In this section, we present some of our results for applying various model compression methods for ResNet and MobileNet models on the ImageNet classification task, including channel pruning, weight sparsification, and uniform quantization. For complete evaluation results, please refer to here.

Channel Pruning

We adopt the DDPG algorithm as the RL agent to find the optimal layer-wise pruning ratios, and use group fine-tuning to further improve the compressed model's accuracy:

Model	FLOPs	Uniform	RL-based	RL-based + Group Fine-tuning
MobileNet-v1	50%	66.5%	67.8% (+1.3%)	67.9% (+1.4%)
MobileNet-v1	40%	66.2%	66.9% (+0.7%)	67.0% (+0.8%)
MobileNet-v1	30%	64.4%	64.5% (+0.1%)	64.8% (+0.4%)
Mobilenet-v1	20%	61.4%	61.4% (+0.0%)	62.2% (+0.8%)

Weight Sparsification

Comparing with the original algorithm (Zhu & Gupta, 2017) which uses the same sparsity for all layers, we incorporate the DDPG algorithm to iteratively search for the optimal sparsity of each layer, which leads to the increased accuracy:

Model	Sparsity	(Zhu & Gupta, 2017)	RL-based
MobileNet-v1	50%	69.5%	70.5% (+1.0%)
MobileNet-v1	75%	67.7%	68.5% (+0.8%)
MobileNet-v1	90%	61.8%	63.4% (+1.6%)
MobileNet-v1	95%	53.6%	56.8% (+3.2%)

Uniform Quantization

We show that models with 32-bit floating-point number weights can be safely quantized into their 8-bit counterpart without accuracy loss (sometimes even better!).

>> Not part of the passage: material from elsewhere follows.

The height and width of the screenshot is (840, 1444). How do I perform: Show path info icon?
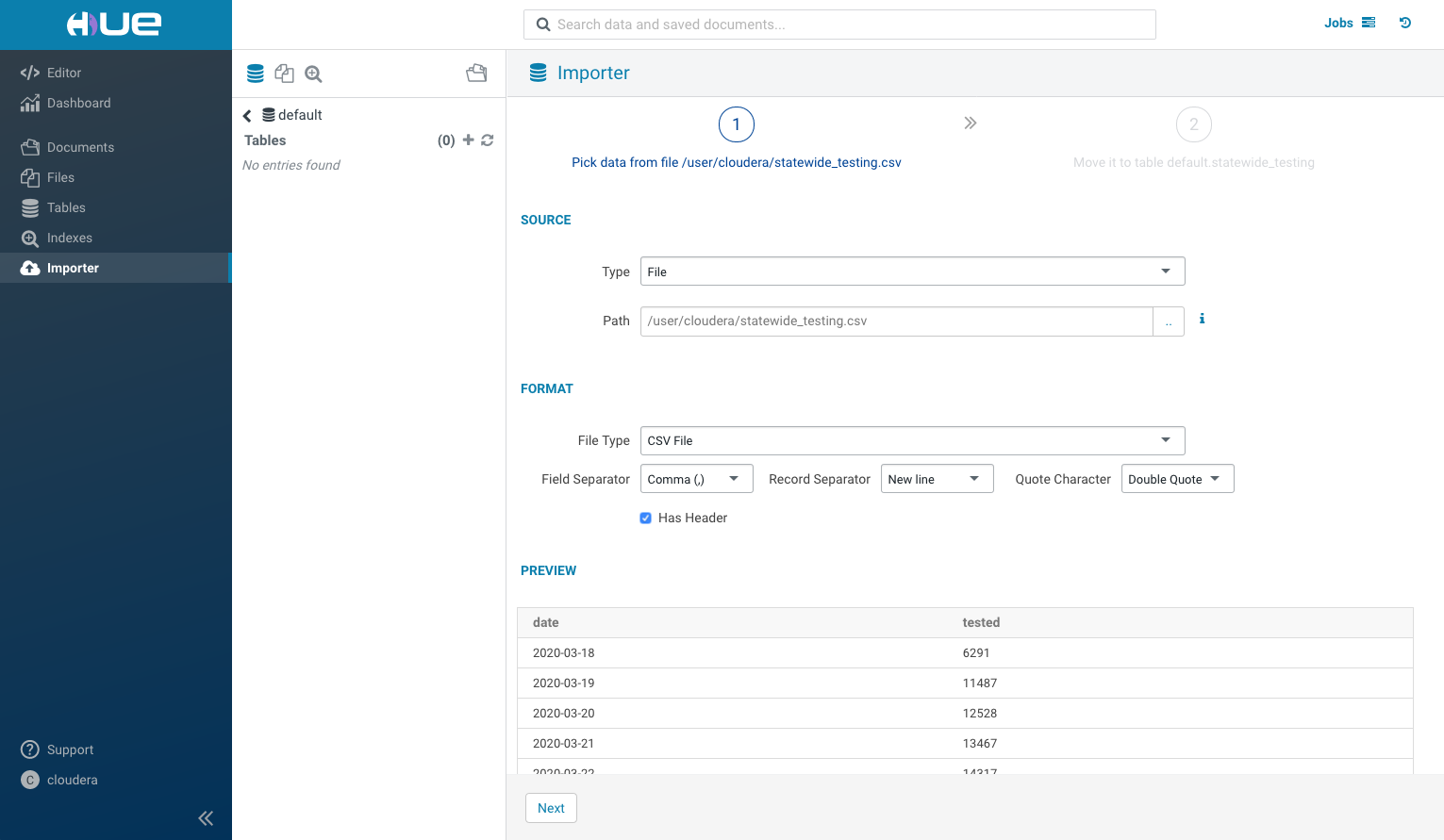pyautogui.click(x=1202, y=319)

The resulting model can be deployed on mobile devices for faster inference (Device: XiaoMi 8 with a Snapdragon 845 CPU):

Model	Acc. (32-bit)	Acc. (8-bit)	Time (32-bit)	Time (8-bit)
MobileNet-v1	70.89%	71.29% (+0.40%)	124.53	56.12 (2.22 $\times$ )
MobileNet-v2	71.84%	72.26% (+0.42%)	120.59	49.04 (2.46 $\times$ )

All the reported time are in milliseconds.